Court clears FlipTop rapper Loonie, 3 others of drug charge
This undated photo release shows FlipTop rapper Loonie.

Court clears FlipTop rapper Loonie, 3 others of drug charge

Kristine Joy Patag (Philstar.com) - June 23, 2021 - 5:05pm

MANILA, Philippines — A Makati court has junked the drug case against FlipTop rapper Loonie whose real name is Marlon Perroramas and three others after it found that required witnesses were not present during the buy-bust operation in September 2019.

The Makati Regional Trial Court 64 granted Perroramas’ demurrer to evidence and junked the illegal drug trading case filed against him, his sister Idyll Liza, and two of their staff.

A demurrer to evidence is a legal challenge to the sufficiency of prosecution evidence that paves the way for the dismissal of the case halfway through the trial.
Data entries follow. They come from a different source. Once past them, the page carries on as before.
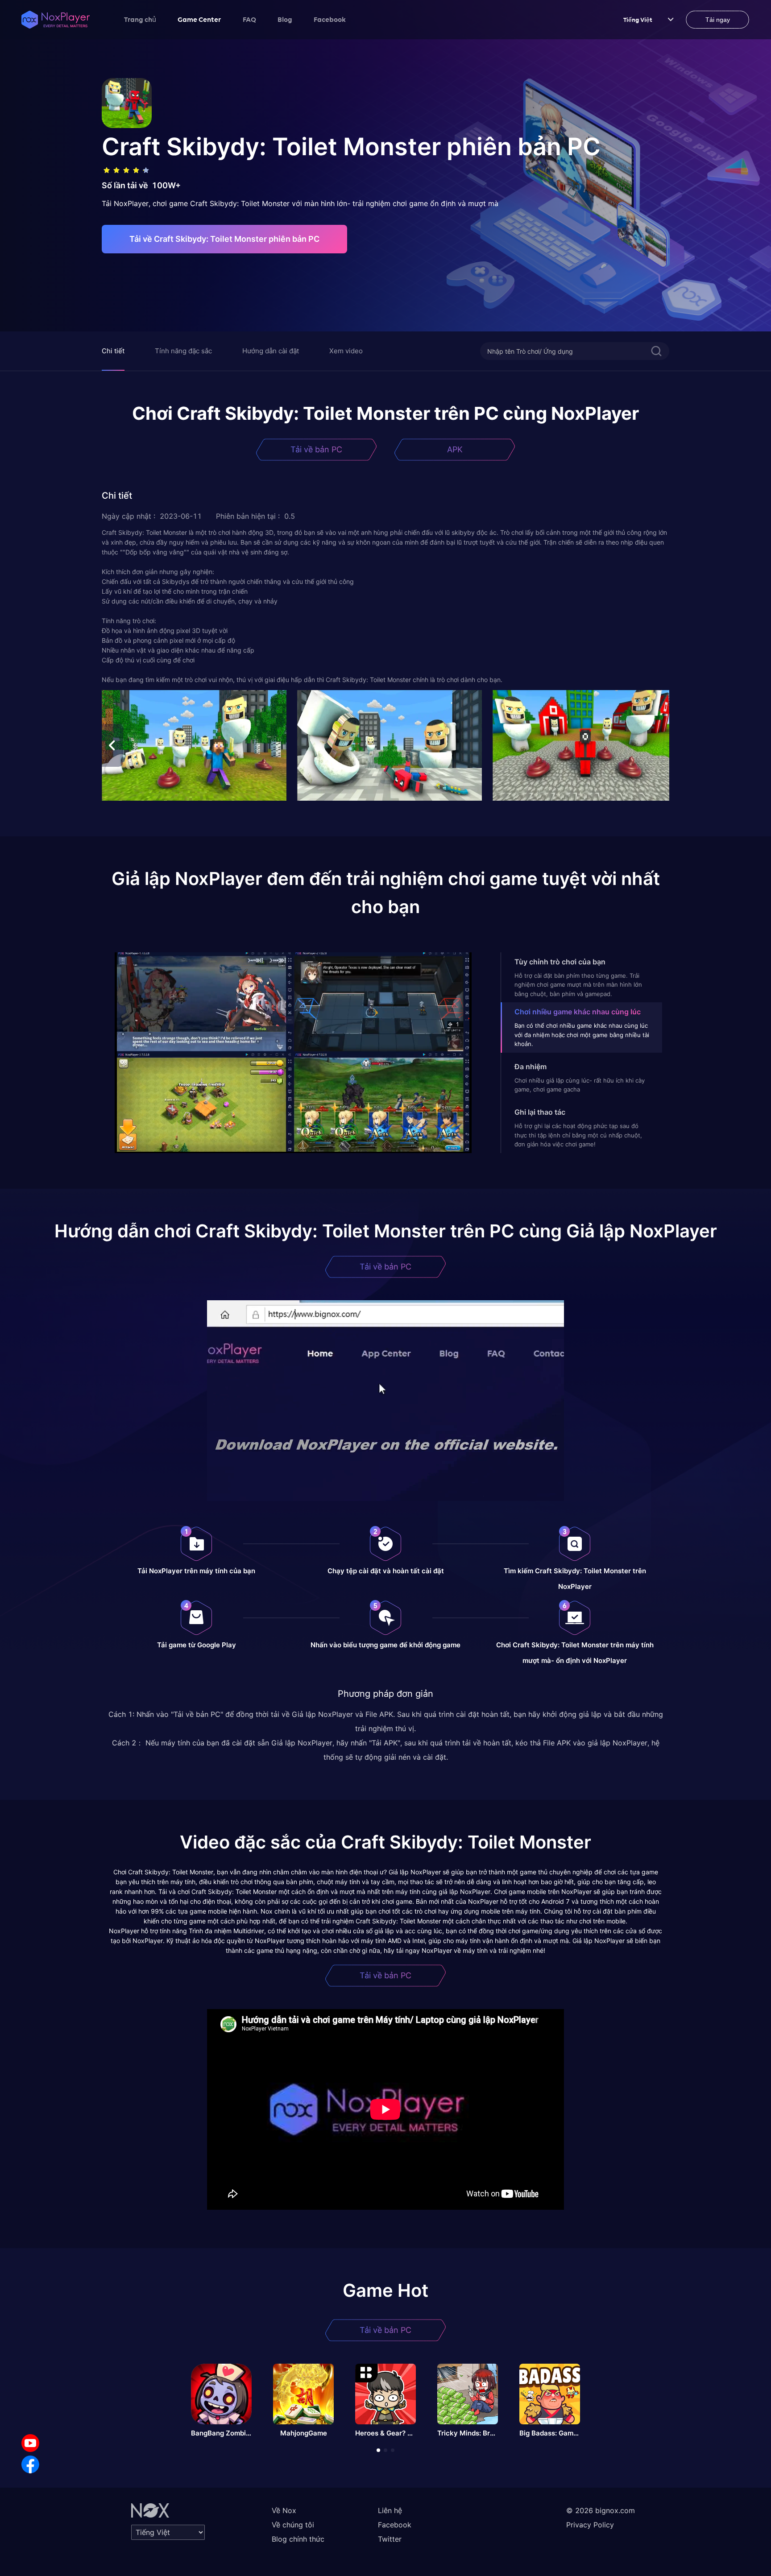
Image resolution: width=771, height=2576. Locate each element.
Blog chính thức (298, 2539)
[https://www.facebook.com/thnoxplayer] (30, 2464)
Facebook (330, 19)
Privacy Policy (590, 2524)
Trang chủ (140, 19)
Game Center (199, 19)
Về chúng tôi (293, 2524)
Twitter (390, 2539)
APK (455, 449)
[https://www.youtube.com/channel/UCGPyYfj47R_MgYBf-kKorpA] (30, 2443)
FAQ (249, 19)
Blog (285, 19)
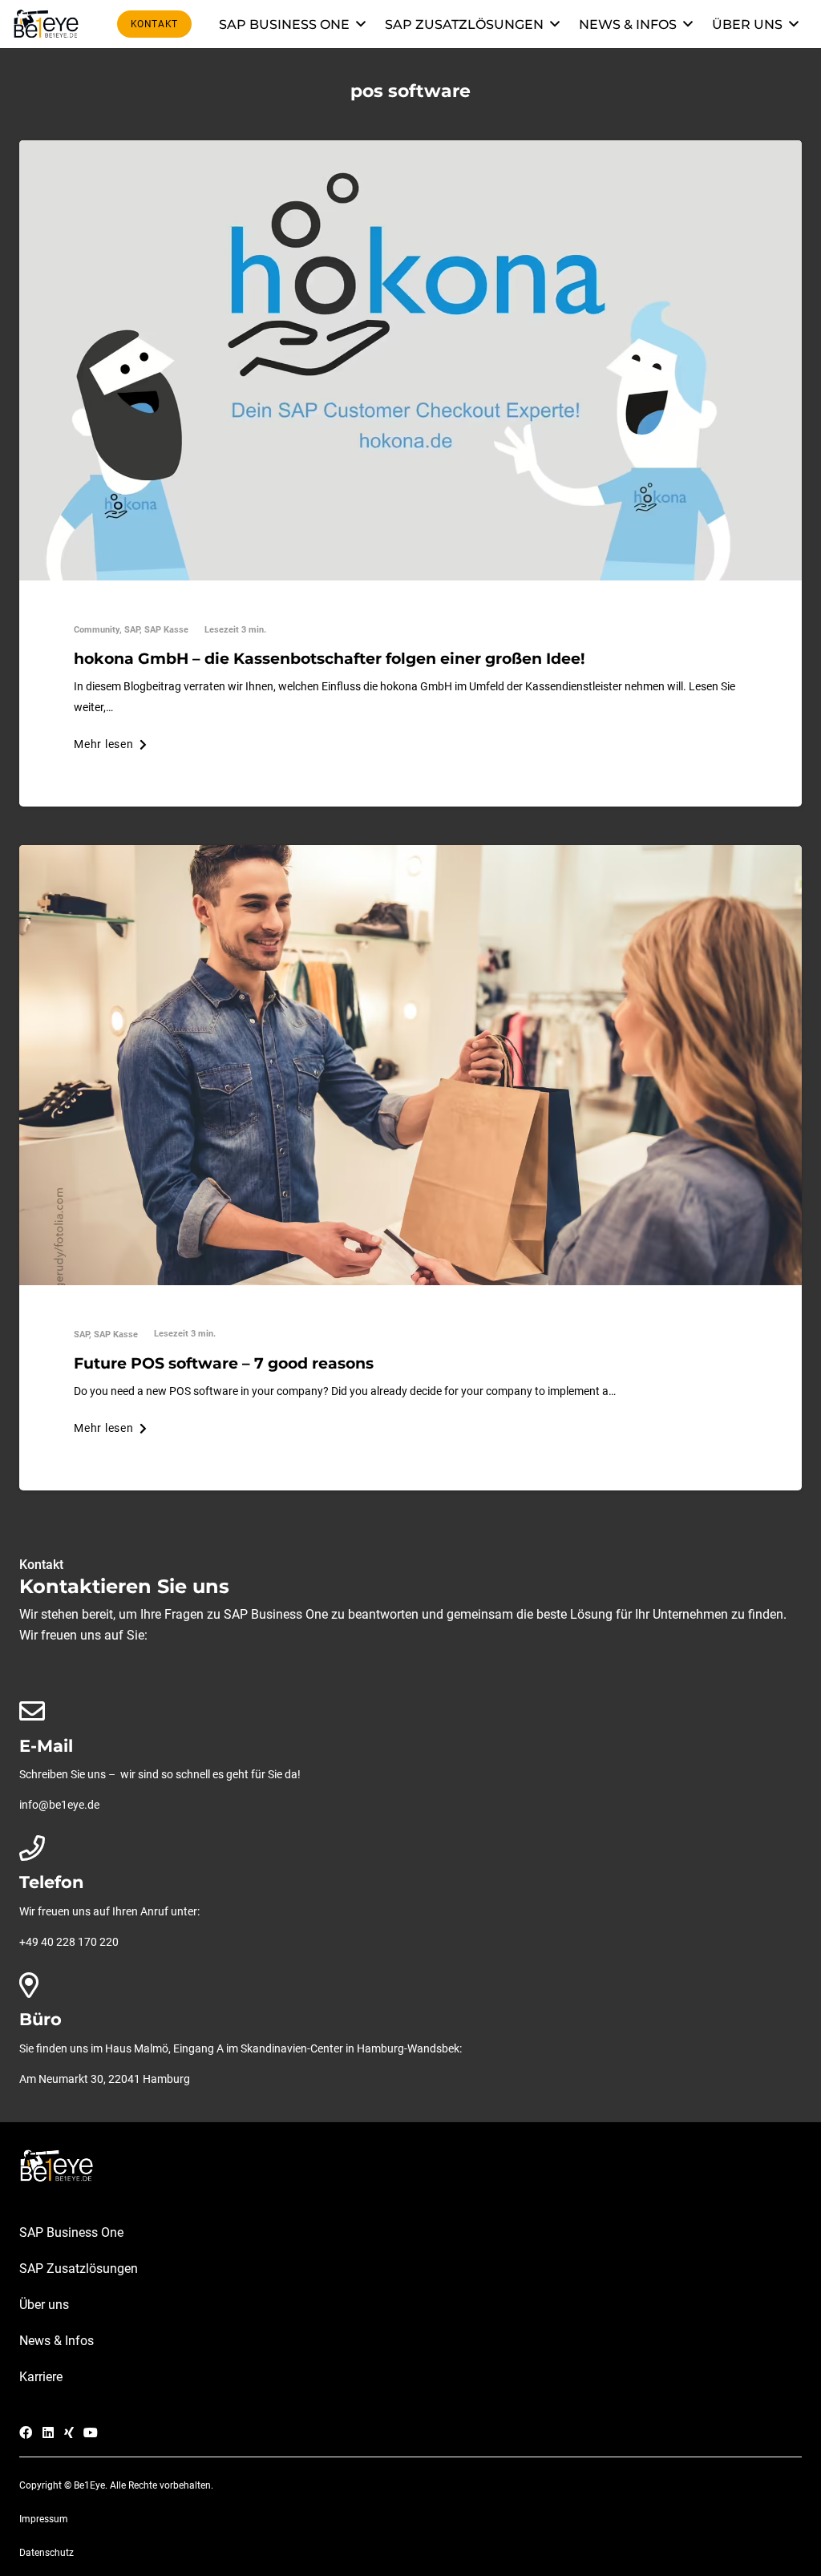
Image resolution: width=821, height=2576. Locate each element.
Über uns (44, 2304)
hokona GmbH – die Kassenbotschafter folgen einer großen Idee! (329, 658)
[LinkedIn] (48, 2432)
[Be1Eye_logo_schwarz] (48, 24)
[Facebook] (25, 2432)
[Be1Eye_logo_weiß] (410, 2166)
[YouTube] (90, 2432)
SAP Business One (71, 2232)
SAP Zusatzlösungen (78, 2268)
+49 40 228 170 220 (69, 1942)
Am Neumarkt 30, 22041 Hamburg (104, 2079)
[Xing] (69, 2432)
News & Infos (56, 2340)
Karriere (41, 2376)
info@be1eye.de (59, 1805)
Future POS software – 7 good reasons (224, 1363)
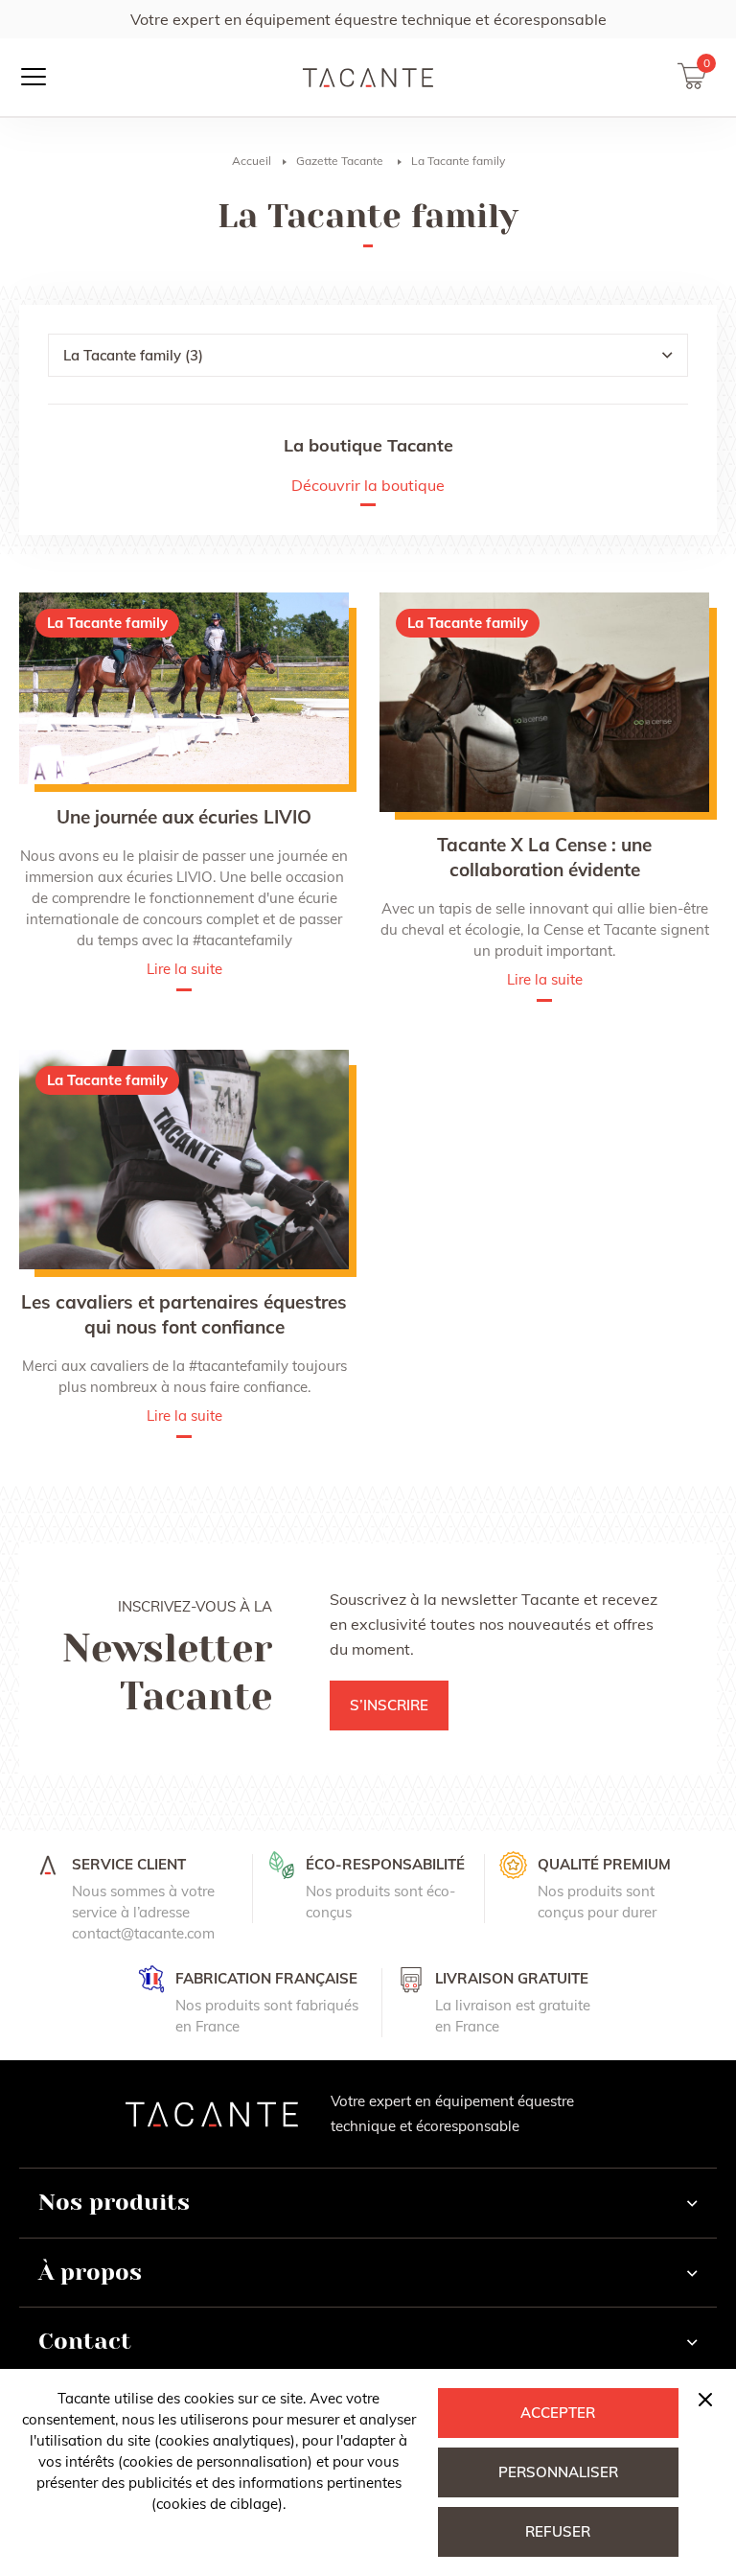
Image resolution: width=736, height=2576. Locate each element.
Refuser (557, 2531)
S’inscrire (389, 1705)
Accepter (557, 2412)
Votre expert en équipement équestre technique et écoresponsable (368, 19)
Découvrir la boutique (368, 485)
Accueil (251, 160)
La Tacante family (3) (133, 355)
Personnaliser (558, 2472)
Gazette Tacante (339, 160)
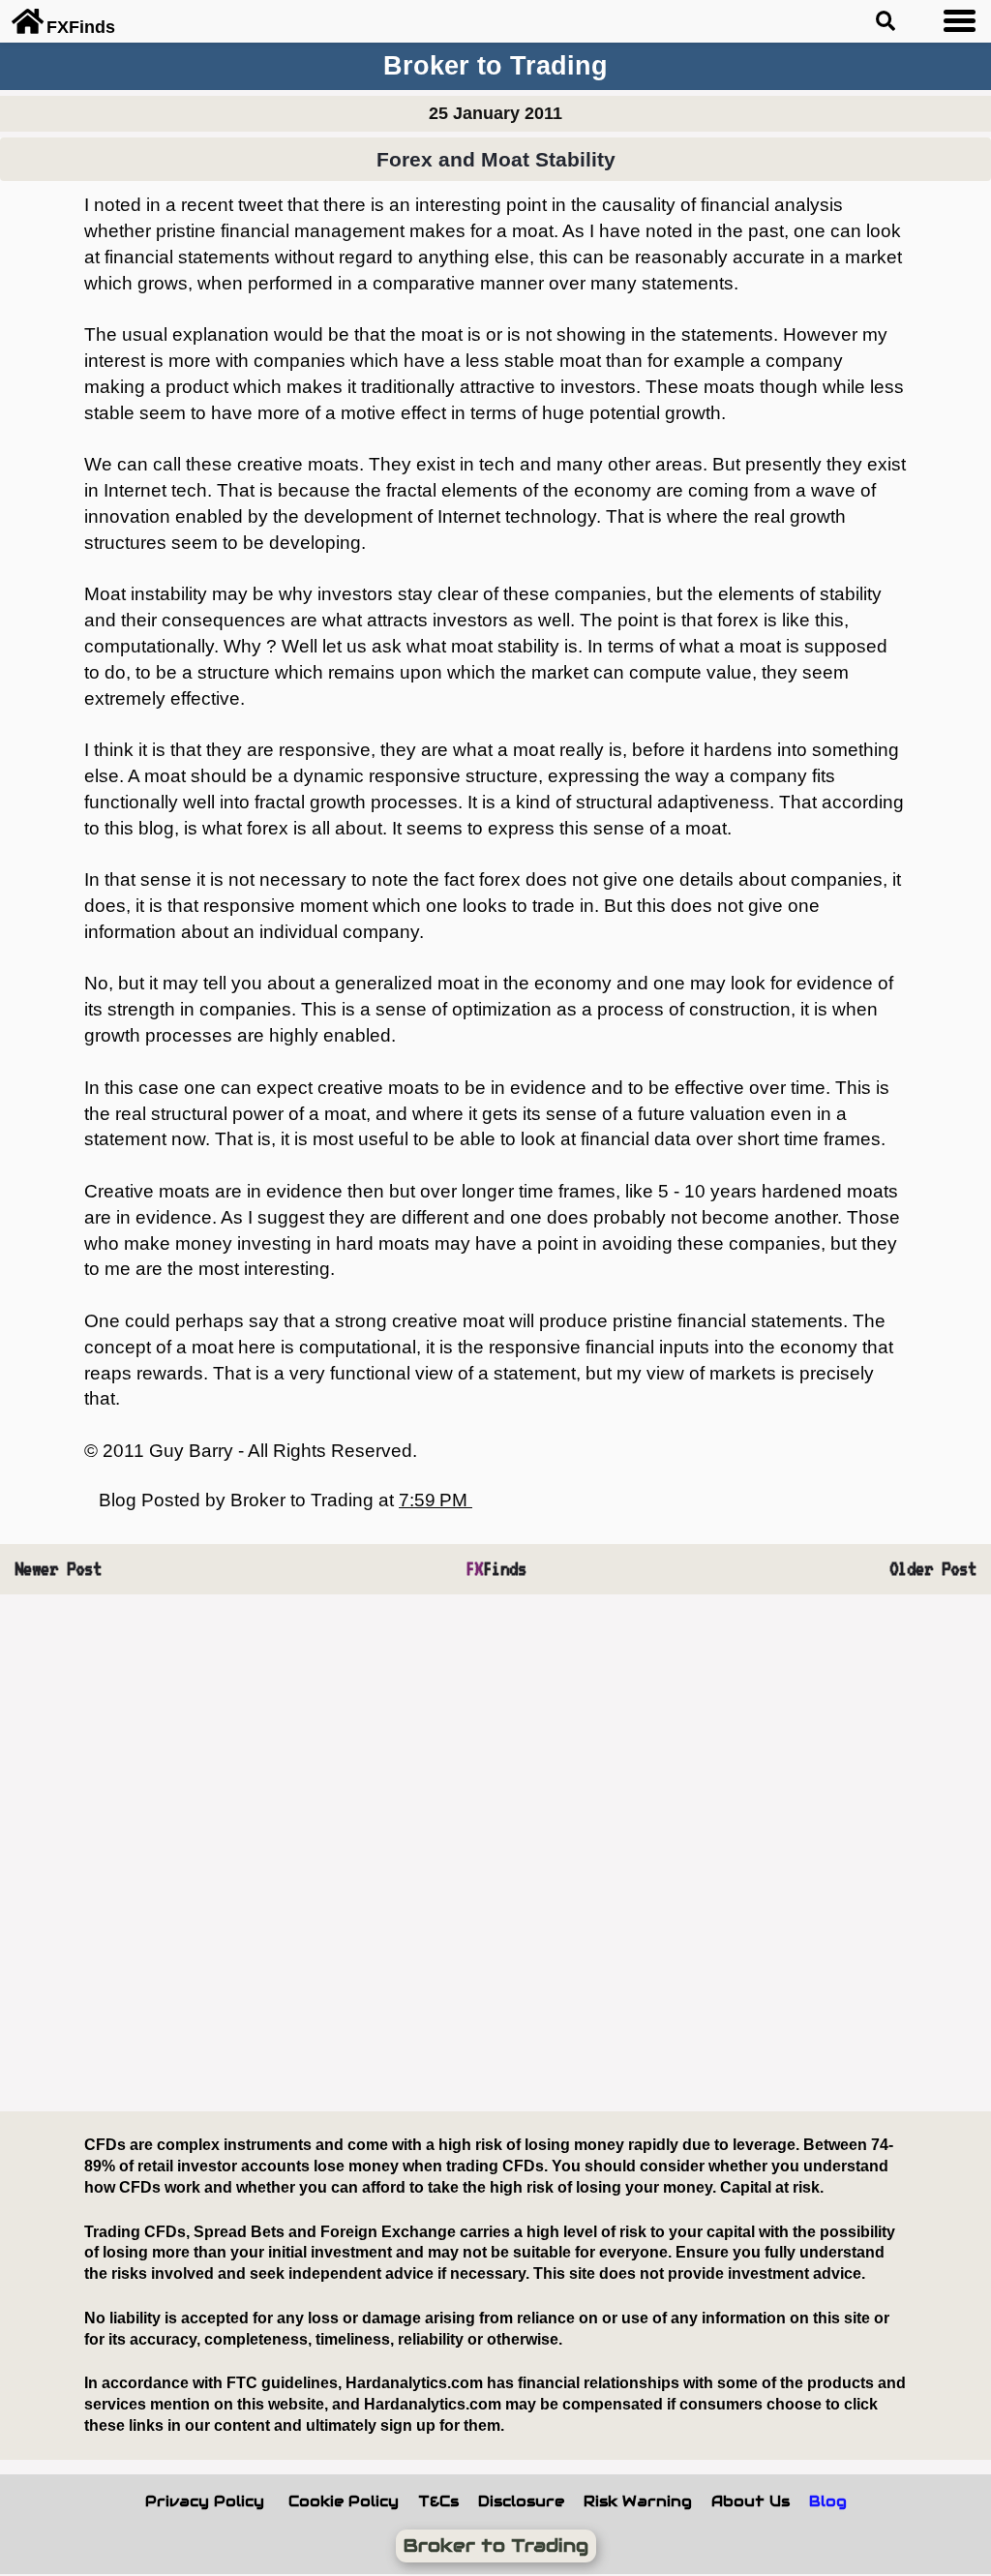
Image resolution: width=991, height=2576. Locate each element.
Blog (828, 2501)
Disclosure (521, 2501)
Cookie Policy (343, 2501)
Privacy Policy (204, 2501)
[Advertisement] (495, 1853)
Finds (495, 1569)
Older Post (932, 1569)
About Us (750, 2501)
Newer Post (58, 1569)
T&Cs (438, 2501)
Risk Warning (638, 2501)
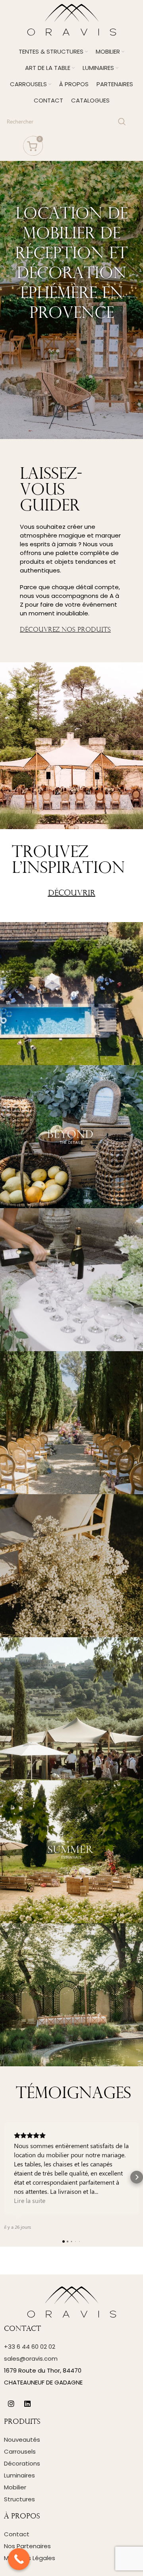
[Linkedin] (27, 2403)
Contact (16, 2534)
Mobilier (15, 2487)
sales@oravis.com (31, 2358)
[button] (6, 2177)
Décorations (22, 2463)
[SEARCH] (122, 121)
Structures (19, 2499)
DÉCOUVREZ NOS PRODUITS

In a statement on his Facebook page, Peroramas said he and his sister "are now consulting with their lawyers of an option to file counter charges against individuals who planted evidences [sic] during the supposed buy-bust operation."

Judge Gina Bibat-Palamos, in a ruling dated June 22, held that the chain of custody rule in the case was not followed.

“While it is true that a buy-bust operation is a legally effective and proven procedure, sanctioned by the law, for apprehending drug peddlers and distributors, the law nevertheless also requires strict compliance with procedures laid down by it to ensure that rights are safeguarded,” the court said.

No witnesses

In the case at hand, the only witness the prosecution presented admitted that the elected official and media representative—required witnesses under Section 21 of Republic Act 9165 or Comprehensive Dangerous Drugs ACT—were not present during the buy-bust operation on Sept. 18, 2019.

The court pointed out that a buy-bust operation, a planned activity, gives arresting officers sufficient time to secure the presence of witnesses.

“Their presence only during the inventory several hours later serves absolutely no purpose, at all, as the evidence would have long been in the possession of the operatives at that time. In other words, the buy-bust team has enough time and opportunity to bring with them said witnesses,” the ruling read.

Citing People v. Tomawis, the Makati court noted that the presence of three witnesses, from the justice department, media and public elective office, at the time of seizure “would belie any doubt as to the source, identity and integrity of the seized drug” and controvert the defense of frame-up.

Not bringing witnesses to the time of arrest and calling them in for the inventory does not achieve the purpose of the law in having the witnesses to prevent or insulate against the planting of drugs, it added.

“It is incumbent upon the prosecution to account for these witnesses’ absence by presenting a justifiable reason therefor or, at the very least, by showing that genuine and sufficient efforts were exerted by the apprehending officers to secure their presence,” the ruling read.

The court said that in the present case, there was no evidence presented or even attempt to justify the absence of an elected official or DOJ representative during the operation.

“In view of this unjustified deviation from the chain of custody rule, the court in therefore constrained to conclude that the integrity and evidentiary value of the item purportedly seized the accused, which consequently warrants the dismissal of the case,” it also said.